### DATA FOR THIS TASK
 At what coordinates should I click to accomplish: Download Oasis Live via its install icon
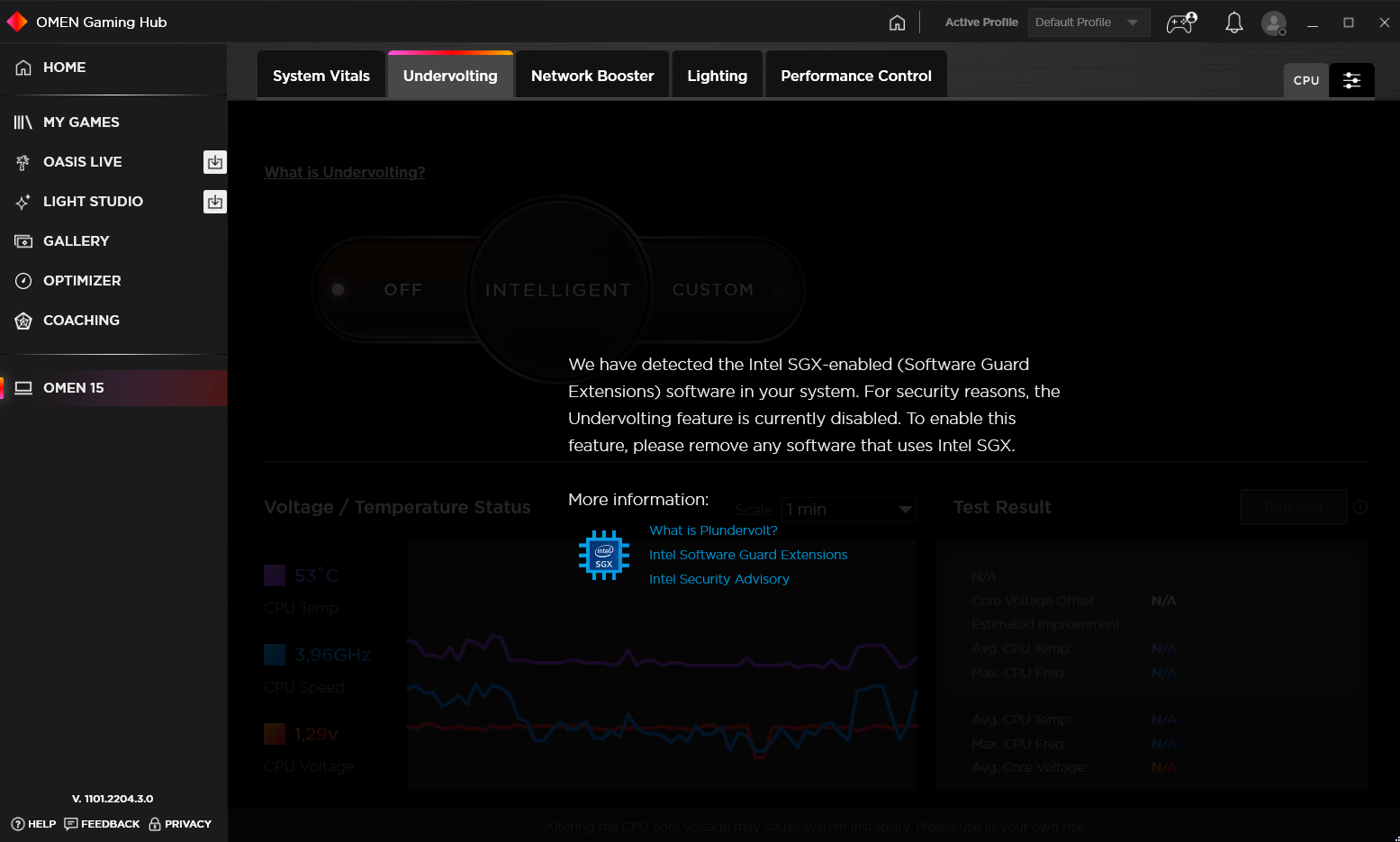214,162

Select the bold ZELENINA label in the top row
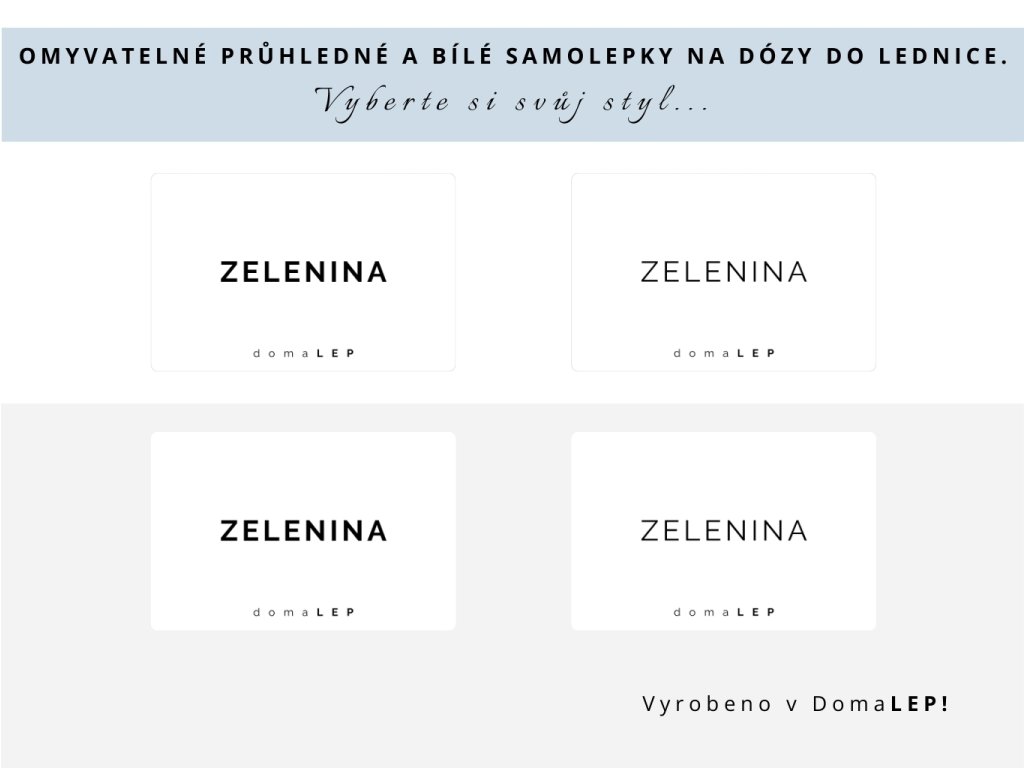(304, 272)
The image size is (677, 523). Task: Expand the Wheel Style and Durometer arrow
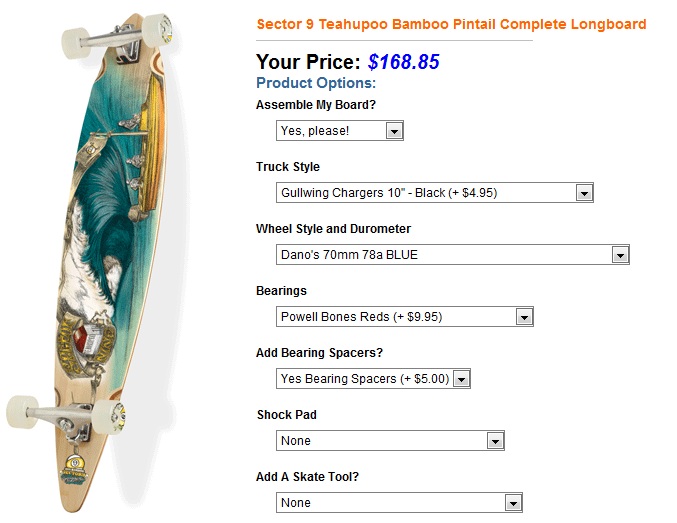click(620, 255)
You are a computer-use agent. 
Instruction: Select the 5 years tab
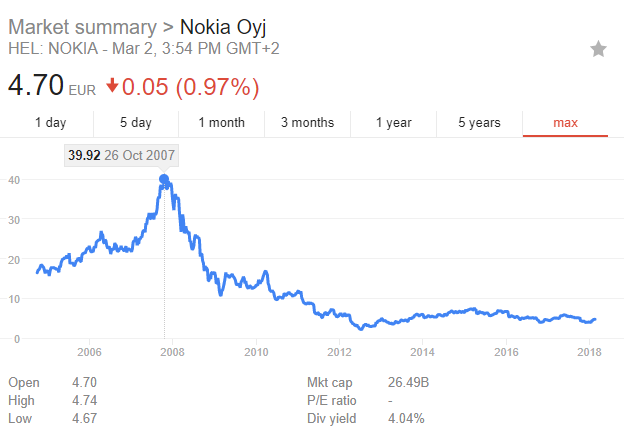click(479, 123)
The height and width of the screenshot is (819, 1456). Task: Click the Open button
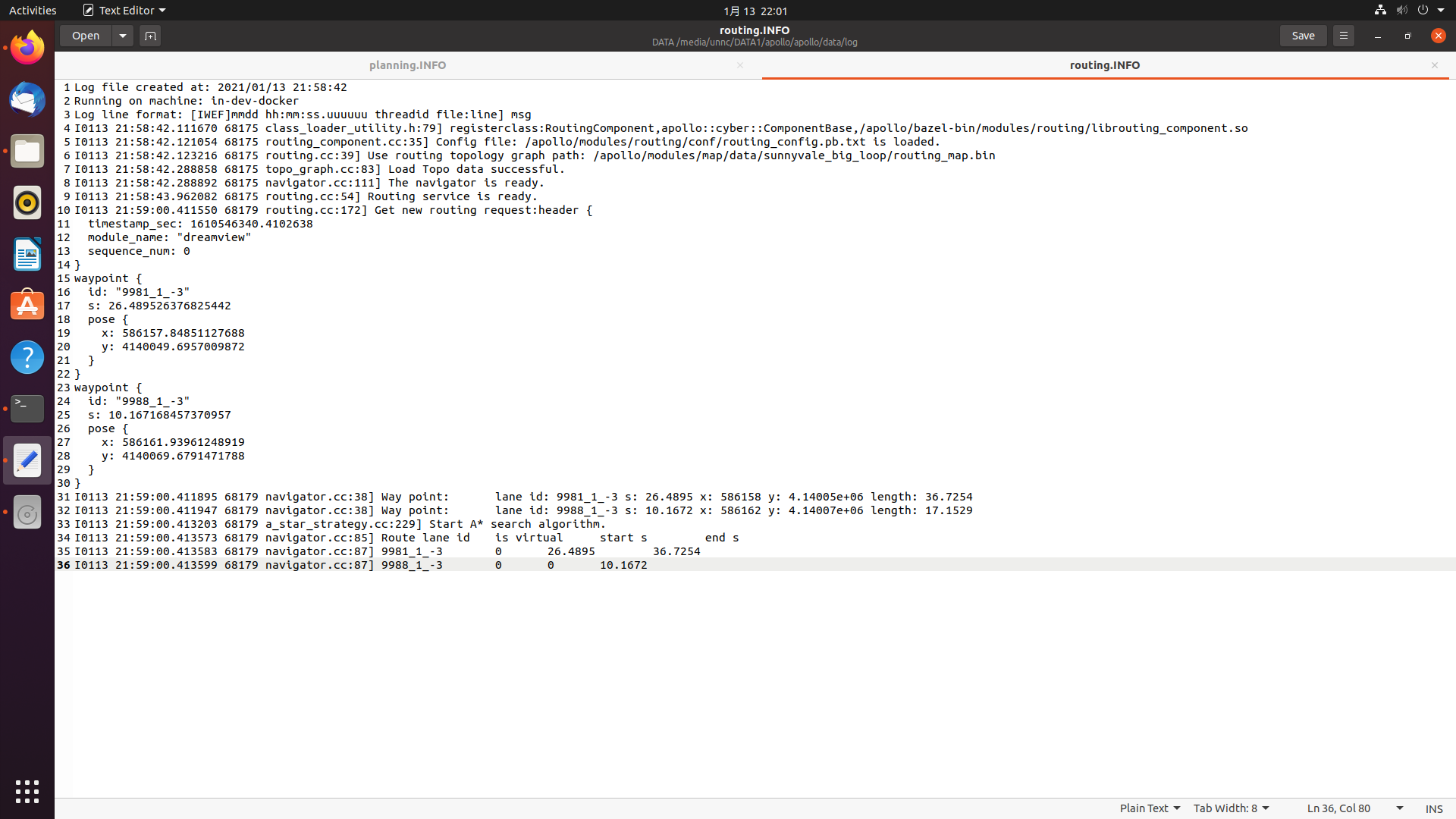[x=85, y=36]
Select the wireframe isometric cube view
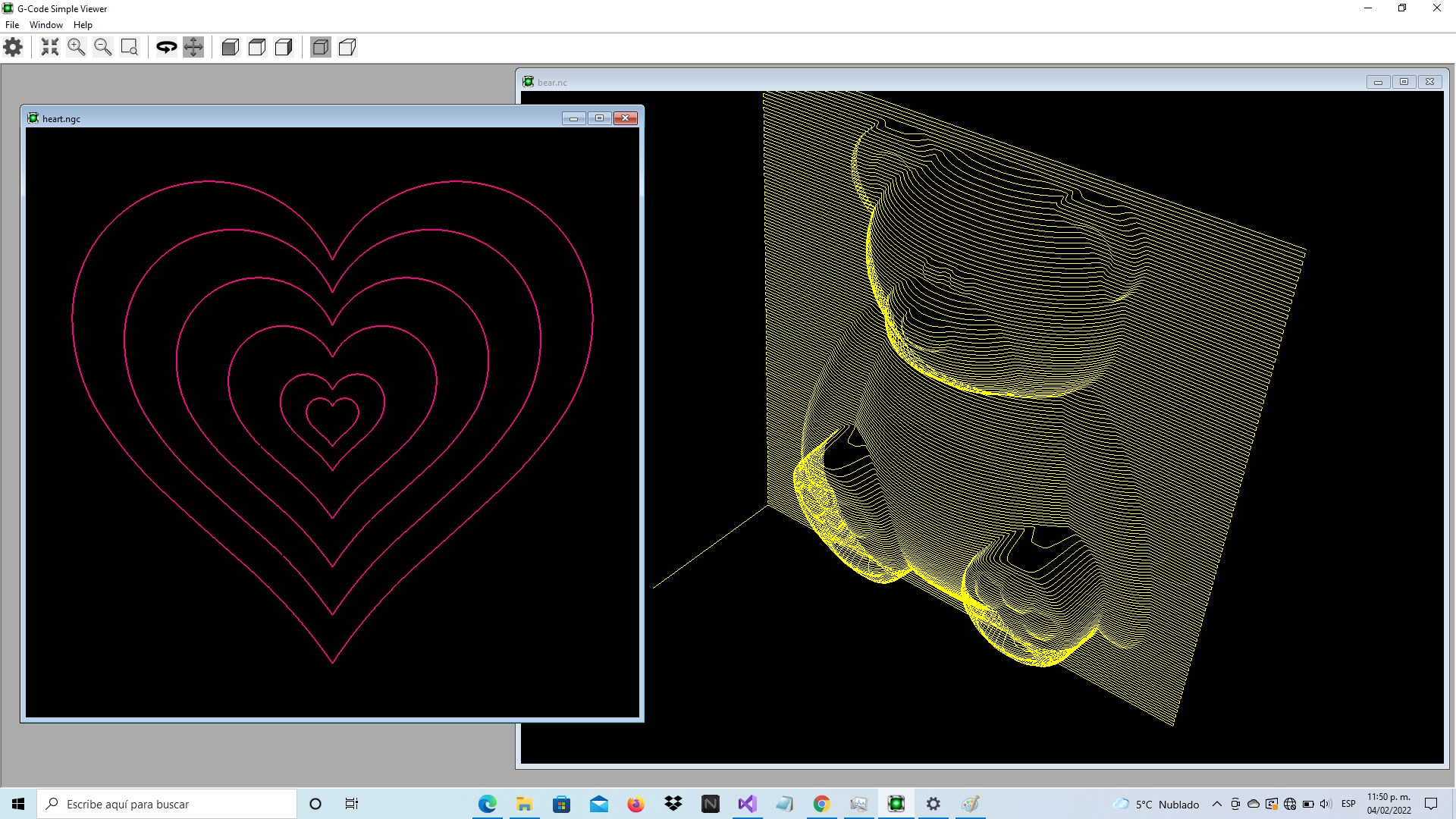 point(347,47)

### CHALLENGE
Revise the entries from their first line through the line containing "click(620, 255)", including both, so that "Select" becomes "Choose" and nothing else changes. Leave the pictures out of your answer.

### ANSWER IN FULL
 At what coordinates should I click to accomplish: Download Oasis Live via its install icon
214,162

Choose the bold ZELENINA label in the top row
(304, 272)
The image size is (677, 523). Task: Expand the Wheel Style and Durometer arrow
click(620, 255)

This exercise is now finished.